Mayor LaToya Cantrell stated that she would have cancelled Mardi Gras festivities had she been provided with sufficient warning by the federal government, and criticized the Trump administration for downplaying the threat. Amid continued spread of COVID-19 across the country, in early-November 2020 Cantrell stated that celebrations in 2021 would have to be "something different", as Mardi Gras could not be canceled outright since it is a religious observance. A sub-committee of the Mardi Gras Advisory Committee focused on COVID-19 proposed that parades still be held but with strict safety protocols and recommendations, including enforcement of social distancing, highly recommending the wearing of face masks by attendees, discouraging "high value" throws in order to discourage crowding, as well as discouraging the consumption of alcohol, and encouraging more media coverage of parades to allow at-home viewing.
On November 17, 2020, Mayor Cantrell's communications director Beau Tidwell announced that the city would prohibit parades during Carnival season in 2021. Tidwell once again stressed that Mardi Gras was not "cancelled", but that it would have to be conducted safely, and that allowing parades was not "responsible" as they can be superspreading events. This marked the first large-scale cancellation of Mardi Gras parades since the 1979 police strike. Other krewes subsequently announced that they would cancel their in-person balls, including Endymion and Rex (who therefore did not name a King and Queen of Mardi Gras for the first time since World War II).
On February 5, 2021, in response to continued concerns surrounding "recent large crowds in the Quarter" and variants of SARS-CoV-2 as Shrove Tuesday neared, Mayor Cantrell ordered all bars in New Orleans (including those with temporary permits to operate as restaurants) to close from February 12 through February 16 (Mardi Gras), and prohibited to-go drink sales by restaurants, and all packaged liquor sales in the French Quarter. To discourage gatherings, pedestrian access to Bourbon Street, Decatur Street, Frenchmen Street between 7:00 p.m. and 3:00 a.m., and Claiborne Avenue under the bridge, was restricted by checkpoints to those accessing businesses and homes within the areas.
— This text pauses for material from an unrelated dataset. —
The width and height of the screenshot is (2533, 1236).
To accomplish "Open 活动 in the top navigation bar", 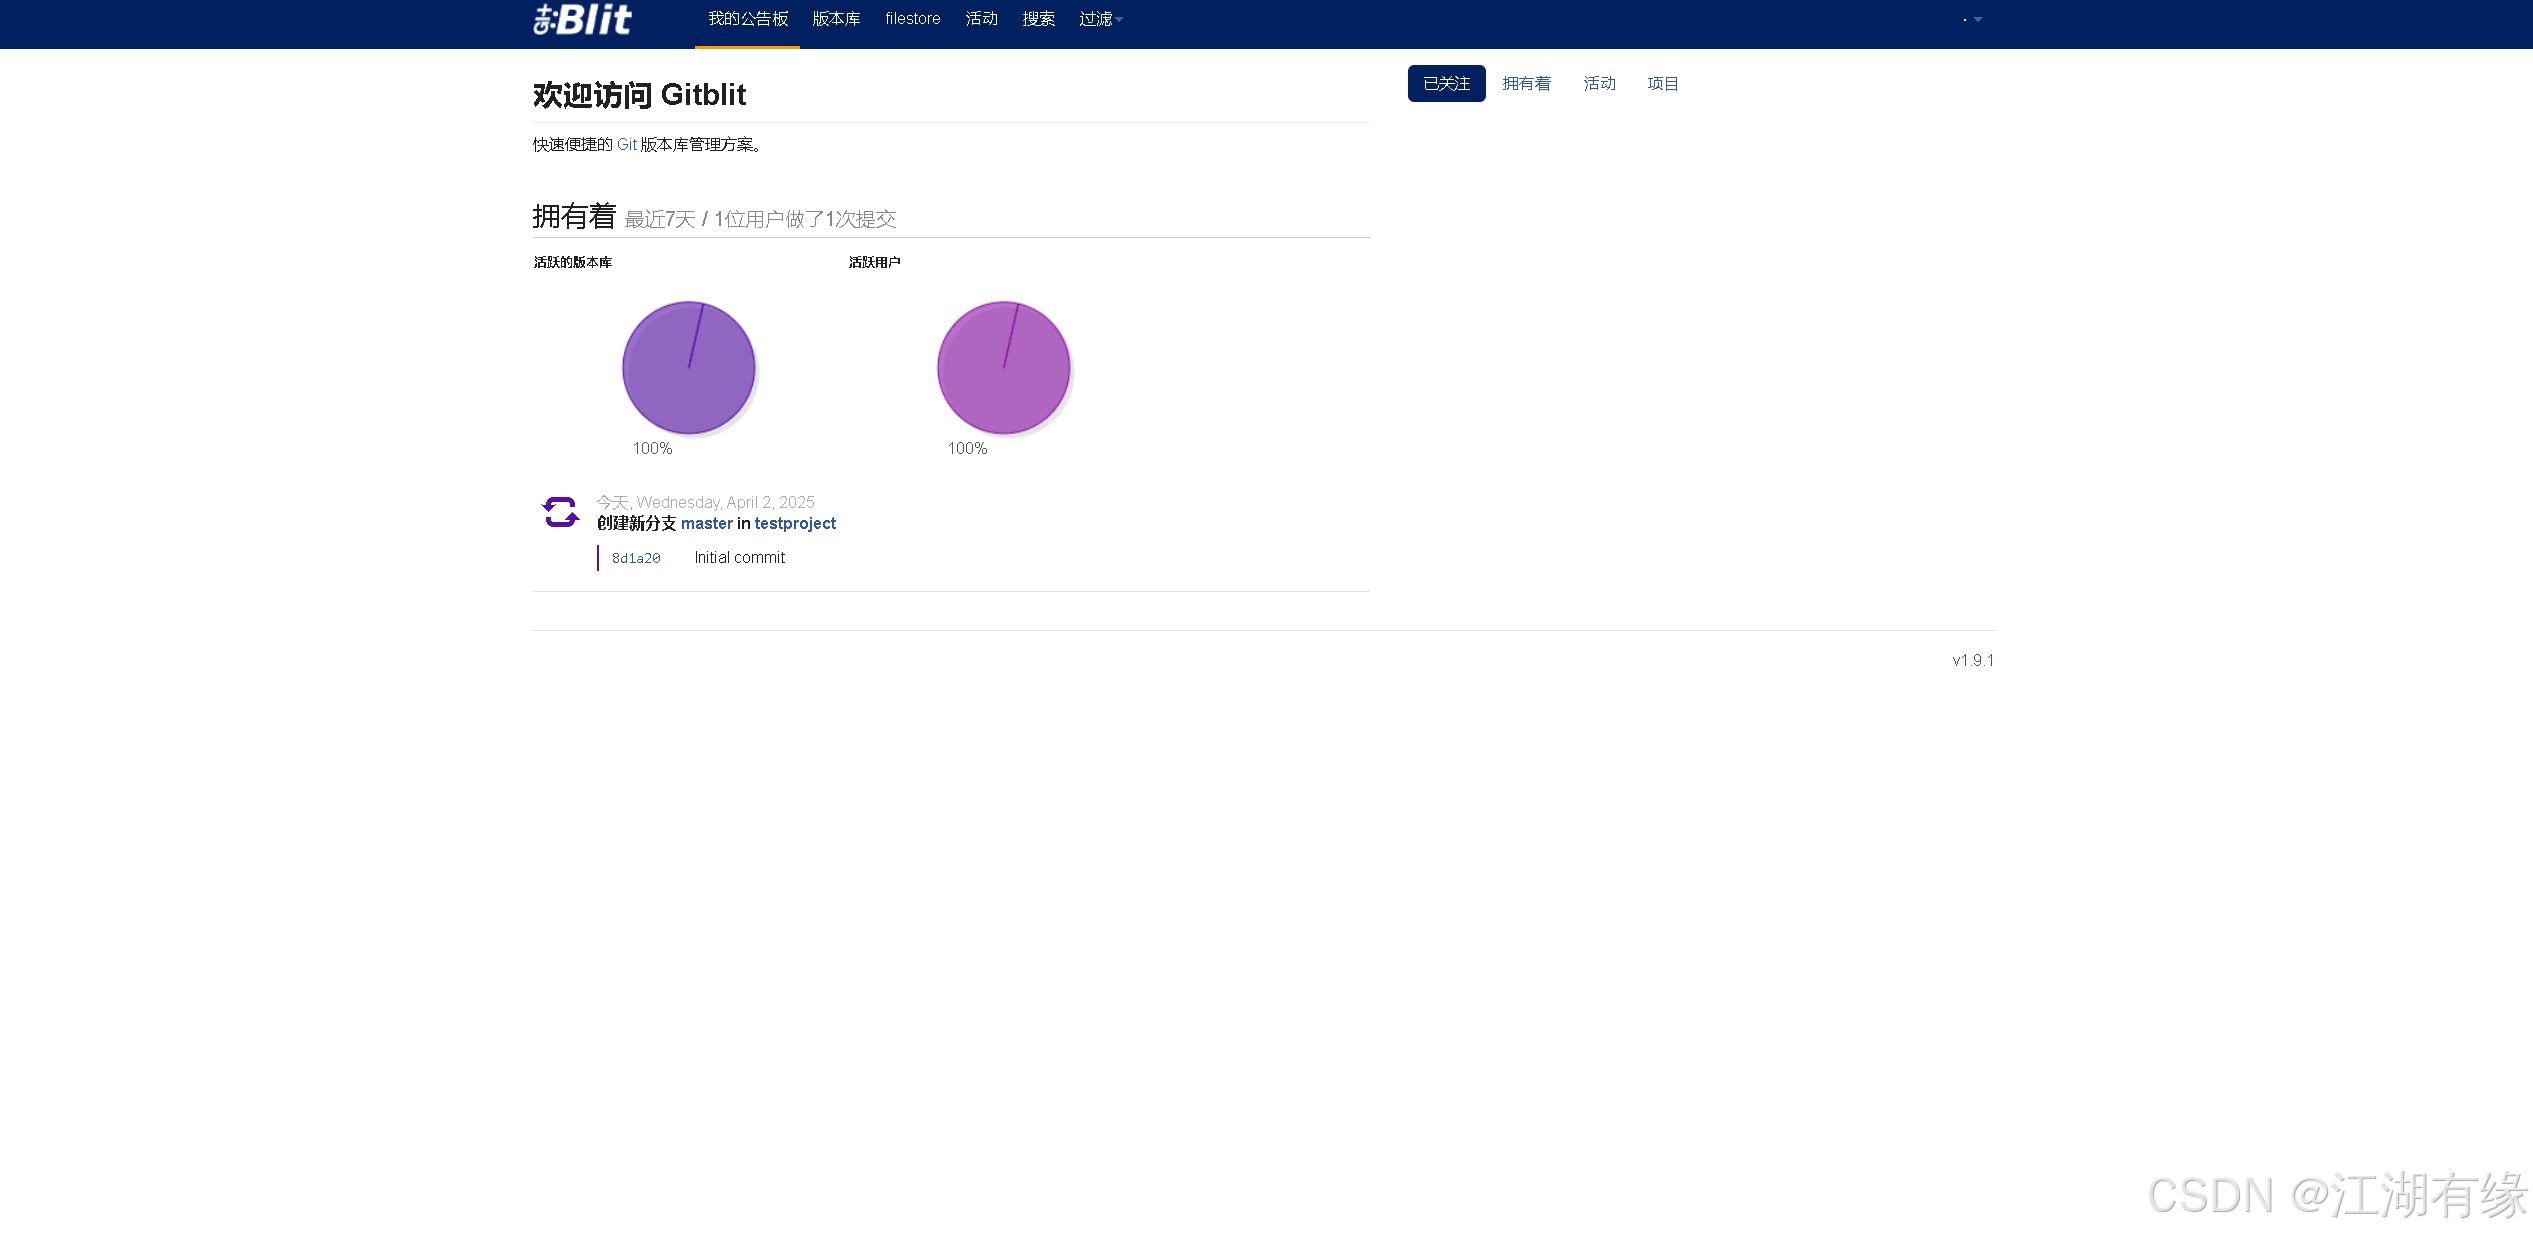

Mayor Cantrell stated that she would "rather be accused of doing too much than doing too little." The move caught some establishments off-guard, as they had been preparing for and anticipating business on Mardi Gras.
Parades were allowed to return for 2022. In December 2021, the city announced that parades would have modified routes in 2022 due to New Orleans Police Department staffing shortages. On January 6, 2022, Mayor Cantrell stated during a kickoff event that "without a doubt, we will have Mardi Gras in 2022", citing high COVID-19 vaccination rates, and customarily asked residents to "do everything that we know is necessary to keep our people safe." The Krewe de Jeanne D'Arc ceremonially led their parade with a group of marchers in plague doctor outfits and brooms, tasked to "sweep the plague away".
The city announced COVID-19 protocols for Mardi Gras 2022 in February 2022, which requires, at a minimum, all participants in a parade (including marchers, performers, and those a riding a float) to present proof of vaccination or a negative COVID-19 test from within the past 72 hours. Some krewes chose to not accept negative tests at all, while some krewes (such as the Krewe of Muses, which also announced plans to have COVID-19 rapid tests as throws) had already announced vaccination requirements for parade participants ahead of the official requirement. Despite the presence of Omicron variant, city health director Jennifer Avegno stated that she was confident Mardi Gras could be conducted in a more normal fashion over 2021.